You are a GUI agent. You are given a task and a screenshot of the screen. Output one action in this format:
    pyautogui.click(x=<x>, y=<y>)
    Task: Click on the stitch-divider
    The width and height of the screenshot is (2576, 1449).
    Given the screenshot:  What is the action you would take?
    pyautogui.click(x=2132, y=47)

○ ○ ○ ○ ○ ○ ○

▸ Prompt:
Copy the entries above word for word, keeping every line exactly as it appears.

▸ Result below:
You are a GUI agent. You are given a task and a screenshot of the screen. Output one action in this format:
    pyautogui.click(x=<x>, y=<y>)
    Task: Click on the stitch-divider
    The width and height of the screenshot is (2576, 1449).
    Given the screenshot:  What is the action you would take?
    pyautogui.click(x=2132, y=47)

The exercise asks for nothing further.